Frequently Asked Questions

What were Samvardhana Motherson International Ltd Q1 FY27 results?

- Vision 2030 target: USD 108 billion gross revenue, implying a CAGR of ~47% over 4 years. - Samvardhana Motherson International Limited (SMIL) targets ambitious growth aligned with its Vision 2030, aiming for gross revenues of USD 108 billion, implying a CAGR of around 47% over the next 4 years (Page 21).

What is Samvardhana Motherson International Ltd share price analysis?

Samvardhana Motherson International Ltd currently shows a strong growth signal based on ranking data.
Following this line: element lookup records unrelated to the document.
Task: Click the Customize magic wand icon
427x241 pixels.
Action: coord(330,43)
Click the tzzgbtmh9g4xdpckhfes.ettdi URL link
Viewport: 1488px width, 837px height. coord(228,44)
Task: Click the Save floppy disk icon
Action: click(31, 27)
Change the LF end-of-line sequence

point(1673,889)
The stock trades at a P/E of 38.9 with a market cap of ₹137,123. Investors should review the full earnings analysis for detailed insights.

Is Samvardhana Motherson International Ltd planning capital expenditure?

- FY26 capex was INR 5,911 Crores (49% of EBITDA), focused on growth projects, backward integration, and maintenance for expansion and profitability.

This analysis is AI-generated based on publicly available earnings data and concall transcripts. This is not investment advice. Please consult a SEBI-registered advisor before making investment decisions.